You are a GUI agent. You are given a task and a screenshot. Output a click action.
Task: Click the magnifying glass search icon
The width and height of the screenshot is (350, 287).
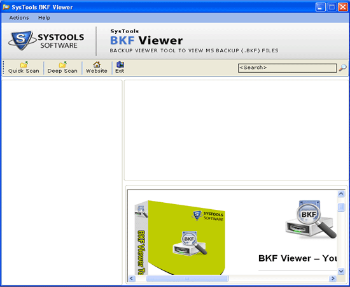[342, 68]
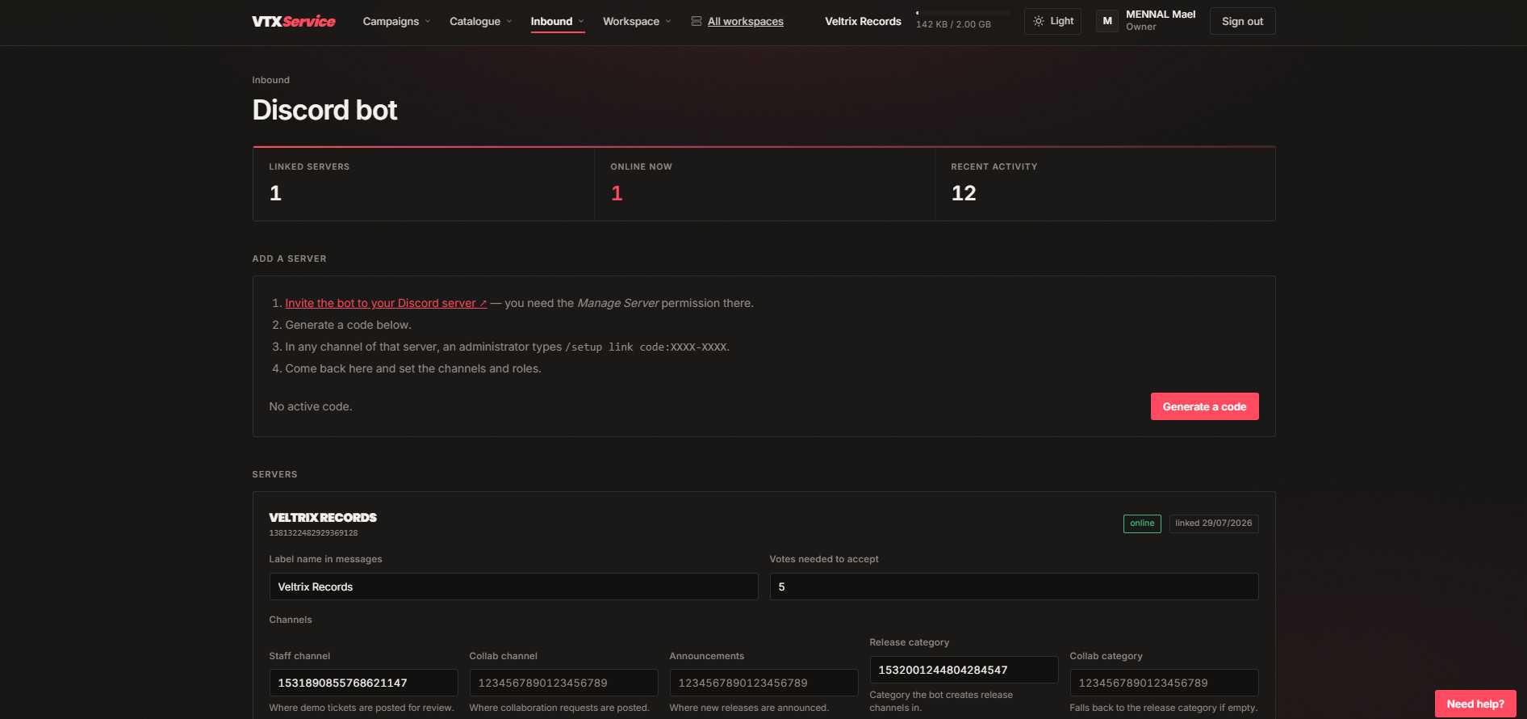Open Invite the bot to Discord link
The width and height of the screenshot is (1527, 719).
point(386,303)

________

» **TASK TO CARRY OUT**: Give back exactly the lines from the one with "Task: Click the magnifying glass search icon" through the end of the records above, inclusive, and omit any pictures.

» **SOLUTION TO THIS PROBLEM**:
Task: Click the magnifying glass search icon
The width and height of the screenshot is (350, 287).
[342, 68]
Open Invite the bot to Discord link
The width and height of the screenshot is (1527, 719).
point(386,303)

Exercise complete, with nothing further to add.